H and I went into the new year feeling a tad perkier. We’re a good team, we told ourselves. This year cannot be as bad as the last, we said hopefully.  Then, only 3 days into the new year, our optimism was crushed when I caught Bubble trying to steal a lipstick from a supermarket. She had managed to conceal it in her coat pocket.

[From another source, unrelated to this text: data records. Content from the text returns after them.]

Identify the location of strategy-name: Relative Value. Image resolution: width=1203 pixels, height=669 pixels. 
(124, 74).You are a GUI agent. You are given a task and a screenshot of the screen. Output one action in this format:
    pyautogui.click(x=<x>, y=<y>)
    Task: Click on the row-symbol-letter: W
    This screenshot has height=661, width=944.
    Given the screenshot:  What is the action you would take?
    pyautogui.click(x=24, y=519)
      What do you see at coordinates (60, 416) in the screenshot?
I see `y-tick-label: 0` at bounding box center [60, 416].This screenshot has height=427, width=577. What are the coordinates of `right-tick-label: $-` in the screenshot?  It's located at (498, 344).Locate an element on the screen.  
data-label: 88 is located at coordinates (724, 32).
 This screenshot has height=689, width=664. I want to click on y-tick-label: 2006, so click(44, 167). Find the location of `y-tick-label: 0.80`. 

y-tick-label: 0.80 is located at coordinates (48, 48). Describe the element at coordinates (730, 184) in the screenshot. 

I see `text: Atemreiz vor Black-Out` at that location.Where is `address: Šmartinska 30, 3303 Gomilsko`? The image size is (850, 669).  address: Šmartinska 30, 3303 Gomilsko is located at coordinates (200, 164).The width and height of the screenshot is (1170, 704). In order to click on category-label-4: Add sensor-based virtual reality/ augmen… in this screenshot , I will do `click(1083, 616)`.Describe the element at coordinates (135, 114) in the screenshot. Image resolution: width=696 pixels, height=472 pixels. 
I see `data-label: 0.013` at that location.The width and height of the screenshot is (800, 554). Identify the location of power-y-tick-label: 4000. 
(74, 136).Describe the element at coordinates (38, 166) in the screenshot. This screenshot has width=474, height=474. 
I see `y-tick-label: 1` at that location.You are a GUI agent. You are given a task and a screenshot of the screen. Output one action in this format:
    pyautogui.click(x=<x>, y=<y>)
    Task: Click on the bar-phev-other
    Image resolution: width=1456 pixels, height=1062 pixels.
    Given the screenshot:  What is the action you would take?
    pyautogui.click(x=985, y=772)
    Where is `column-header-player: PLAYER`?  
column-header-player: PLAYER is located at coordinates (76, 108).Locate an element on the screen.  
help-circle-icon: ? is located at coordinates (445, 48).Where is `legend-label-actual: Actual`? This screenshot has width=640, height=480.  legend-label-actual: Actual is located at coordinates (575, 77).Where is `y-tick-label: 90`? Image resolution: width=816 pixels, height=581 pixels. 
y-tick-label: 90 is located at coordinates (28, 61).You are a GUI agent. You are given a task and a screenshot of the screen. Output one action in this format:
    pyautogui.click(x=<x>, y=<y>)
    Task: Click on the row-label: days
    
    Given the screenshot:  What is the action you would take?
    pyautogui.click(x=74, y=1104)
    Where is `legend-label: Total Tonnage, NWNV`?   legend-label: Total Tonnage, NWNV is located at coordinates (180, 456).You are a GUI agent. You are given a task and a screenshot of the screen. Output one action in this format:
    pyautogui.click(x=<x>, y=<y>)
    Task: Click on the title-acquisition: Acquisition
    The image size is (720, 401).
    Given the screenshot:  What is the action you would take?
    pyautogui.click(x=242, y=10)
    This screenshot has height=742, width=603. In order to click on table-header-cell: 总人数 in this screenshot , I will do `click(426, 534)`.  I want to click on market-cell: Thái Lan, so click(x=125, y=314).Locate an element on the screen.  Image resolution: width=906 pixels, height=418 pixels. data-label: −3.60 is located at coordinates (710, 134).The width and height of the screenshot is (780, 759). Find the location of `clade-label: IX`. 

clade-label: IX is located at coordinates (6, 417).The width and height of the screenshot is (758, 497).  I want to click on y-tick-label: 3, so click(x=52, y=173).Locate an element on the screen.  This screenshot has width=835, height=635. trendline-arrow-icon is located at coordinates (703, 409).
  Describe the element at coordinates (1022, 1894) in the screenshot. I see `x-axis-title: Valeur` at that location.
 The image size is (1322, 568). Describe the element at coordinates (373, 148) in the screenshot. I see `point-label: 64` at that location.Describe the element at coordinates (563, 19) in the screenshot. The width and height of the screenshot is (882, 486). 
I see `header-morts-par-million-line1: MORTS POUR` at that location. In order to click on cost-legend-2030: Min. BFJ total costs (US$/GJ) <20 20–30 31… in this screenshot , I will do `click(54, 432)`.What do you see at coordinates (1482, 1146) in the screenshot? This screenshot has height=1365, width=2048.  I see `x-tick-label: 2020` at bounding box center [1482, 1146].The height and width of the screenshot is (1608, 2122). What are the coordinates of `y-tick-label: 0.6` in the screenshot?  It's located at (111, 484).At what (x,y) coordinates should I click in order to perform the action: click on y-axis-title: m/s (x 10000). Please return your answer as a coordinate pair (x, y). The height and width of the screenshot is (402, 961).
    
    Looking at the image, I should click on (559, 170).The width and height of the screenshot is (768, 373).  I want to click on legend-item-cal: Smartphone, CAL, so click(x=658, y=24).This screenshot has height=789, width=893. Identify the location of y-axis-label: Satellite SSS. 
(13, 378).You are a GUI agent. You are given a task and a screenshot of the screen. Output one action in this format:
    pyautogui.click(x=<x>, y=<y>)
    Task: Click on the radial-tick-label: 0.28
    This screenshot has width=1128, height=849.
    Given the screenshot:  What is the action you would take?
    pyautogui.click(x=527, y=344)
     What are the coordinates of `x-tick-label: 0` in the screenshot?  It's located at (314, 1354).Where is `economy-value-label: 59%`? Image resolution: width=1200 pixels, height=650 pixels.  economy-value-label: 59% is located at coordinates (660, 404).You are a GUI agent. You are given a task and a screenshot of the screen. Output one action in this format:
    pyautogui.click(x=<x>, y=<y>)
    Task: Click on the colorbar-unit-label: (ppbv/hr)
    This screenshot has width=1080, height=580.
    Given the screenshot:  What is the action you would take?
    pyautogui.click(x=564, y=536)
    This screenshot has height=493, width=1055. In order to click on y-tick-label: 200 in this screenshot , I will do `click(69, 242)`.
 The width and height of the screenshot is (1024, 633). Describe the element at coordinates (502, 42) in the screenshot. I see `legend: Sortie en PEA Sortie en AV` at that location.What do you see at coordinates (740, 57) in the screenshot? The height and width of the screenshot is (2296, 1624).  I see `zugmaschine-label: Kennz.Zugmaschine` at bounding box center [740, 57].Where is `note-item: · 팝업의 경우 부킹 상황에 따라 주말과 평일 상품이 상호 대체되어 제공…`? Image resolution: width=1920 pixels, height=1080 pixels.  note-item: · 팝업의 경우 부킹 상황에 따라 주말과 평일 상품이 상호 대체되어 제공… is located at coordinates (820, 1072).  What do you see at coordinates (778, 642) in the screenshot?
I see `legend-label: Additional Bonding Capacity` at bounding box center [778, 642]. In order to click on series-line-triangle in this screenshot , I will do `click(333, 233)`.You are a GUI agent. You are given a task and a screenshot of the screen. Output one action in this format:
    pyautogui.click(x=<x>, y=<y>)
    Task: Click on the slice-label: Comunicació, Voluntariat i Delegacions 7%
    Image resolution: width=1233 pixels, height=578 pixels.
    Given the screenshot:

In the previous fortnight we had been having discussions with her about stealing and lying. I had made the mistake – in a fit of festive optimism – to buy chocolate baubles for the tree. Stupid, naive, ridiculous!  What on earth made me think our girls could cope with that? When they all disappeared,  and chocolate-smeared sheets appeared on Bubble’s bed I castigated myself for my seasonal frivolity. And we used the opportunity to gently reinforce with Bubble and Squeak that we don’t take things without asking, and that we don’t lie in our family.

Stealing from a shop seemed to us to be a whole new ball game. Perhaps it isn’t.  Perhaps it’s just a continuation. Perhaps Bubble was used by her birth parents to help them shoplift. Perhaps Bubble was testing us. Perhaps she wanted to do something she knows is wrong to prove that she is bad, as she believes herself to be. Perhaps she just wanted the shiny red trinket. Perhaps she’s telling us she doesn’t want to be with us. Perhaps perhaps perhaps.

Bubble won’t talk to us about it, so we don’t know her motivation. We suspect she doesn’t know either.

We’re going through the process of feeling disappointed, furious, confused. We’ve also been absolutely incredulous that after two years with us Bubble has attempted to shoplift,  and that she’s not buying into our value system. Useless and perhaps damaging emotions and thoughts  that we know logically don’t really apply with adoption. At times Bubble feels less like our daughter, and more like a little stranger.

Timely then to  read @frogotter’s blog yesterday about trying not to set false deadlines:

Yes, it is shocking to us that our 7 year old daughter is attempting to shoplift.  We will do all we can to stop this behaviour, but we won’t be wasting any more energy wondering why two years with us hasn’t made as much difference as we originally expected.